The AR process is: $z_t = \delta + \psi_1z_{t-1} + \epsilon_t$

The expected value of $z_t = \frac{\delta}{1 - \psi_1}$.

The variance of $z_t = \frac{1}{1 - \psi_1^2}$.

So this is where I am getting caught up.

I have the PDF of $z_t$ as:

\begin{align} f(z_t;\theta) &= (2 \pi \sigma^2)^{-\frac{1}{2}} \exp \left [-\frac{1}{2} \left (\frac{z_t - \mathbb{E}[z_t]}{\sqrt{\sigma^2}}\right ) \right] \\ &= \left (2 \pi \frac{1}{1 - \psi_1^2} \right )^{-\frac{1}{2}} \exp \left [-\frac{1}{2} \left (\frac{z_t - \frac{\delta}{1 - \psi_1}} {\sqrt{\frac{1}{1 - \psi_1^2}}} \right )^2 \right] \\ &= \left (2 \pi \frac{1}{1 - \psi_1^2} \right )^{-\frac{1}{2}} \exp \left [-\frac{1}{2} \left (\frac{ \left(z_t - \frac{\delta}{1 - \psi_1} \right )^2}{\frac{1}{1 - \psi_1^2}} \right ) \right] \\ &= \left (2 \pi \frac{1}{1 - \psi_1^2} \right )^{-\frac{1}{2}} \exp \left [-\frac{1 - \psi_1^2}{2} \left( z_t - \frac{\delta}{1 - \psi_1} \right)^2 \right] \end{align}

Now, can I assume i.i.d. here? I feel like no because then I would have a time series that is just white noise right? However, if I did assume i.i.d., I would have:

$\mathscr{L} = \prod_{t=1}^T \left (2 \pi \frac{1}{1 - \psi_1^2} \right )^{-\frac{1}{2}} \exp \left [-\frac{1 - \psi_1^2}{2} \left( z_t - \frac{\delta}{1 - \psi_1} \right)^2 \right]$

And then from here what exactly would my log likelihood function be?
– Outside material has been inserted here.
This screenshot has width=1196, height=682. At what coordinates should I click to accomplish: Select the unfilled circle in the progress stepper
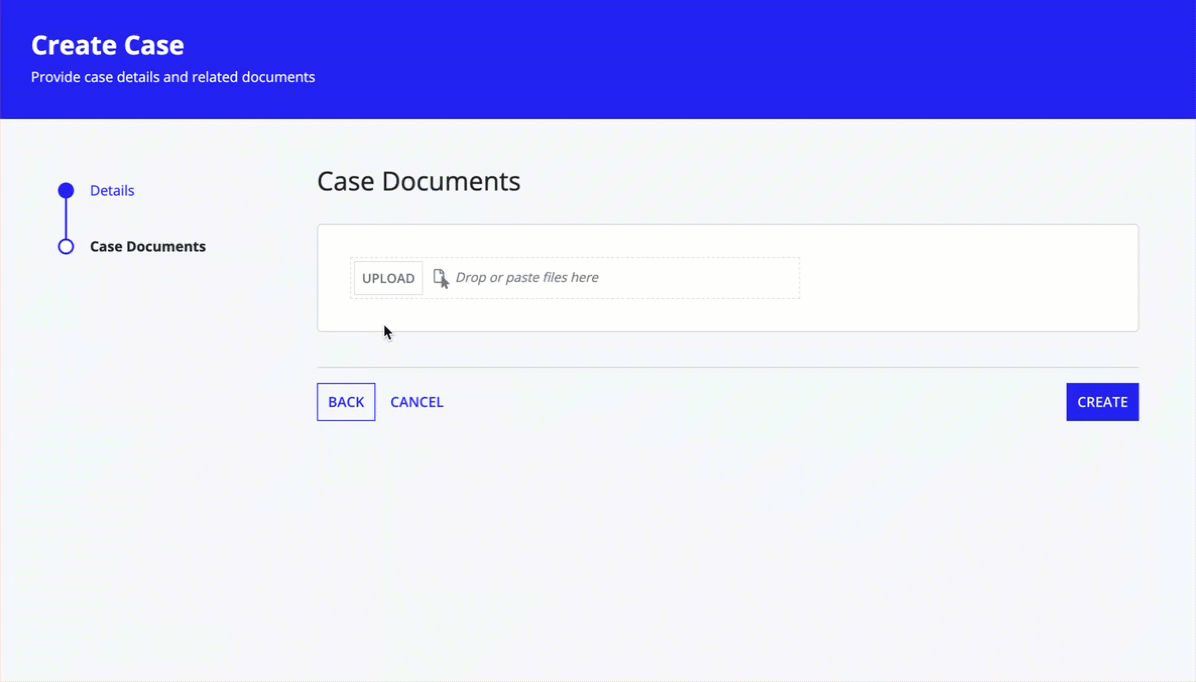(x=65, y=246)
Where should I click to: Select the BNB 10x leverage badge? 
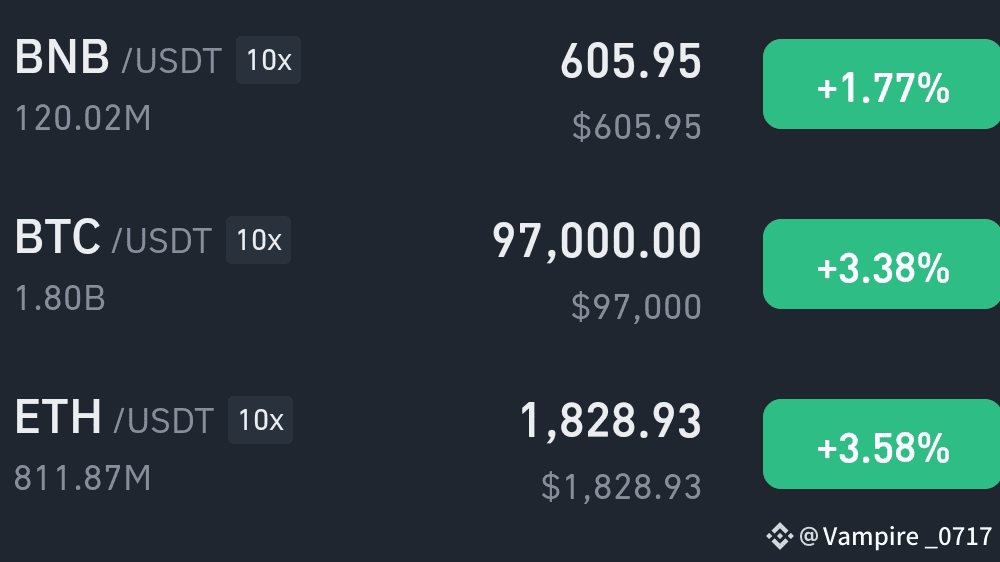268,60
I feel like I am totally screwing this up but this is what I have for it:

$\ln \mathscr{L} = -\frac{T}{2} \ln \left ( 2 \pi \frac{1}{1 - \psi_1^2} \right ) - \frac{(1 - \psi_1^2) \sum_{t=1}^T \left (z_t - \frac{\delta}{1 - \psi_1} \right )^2}{2}$

Any help is greatly appreciated! Thank you!!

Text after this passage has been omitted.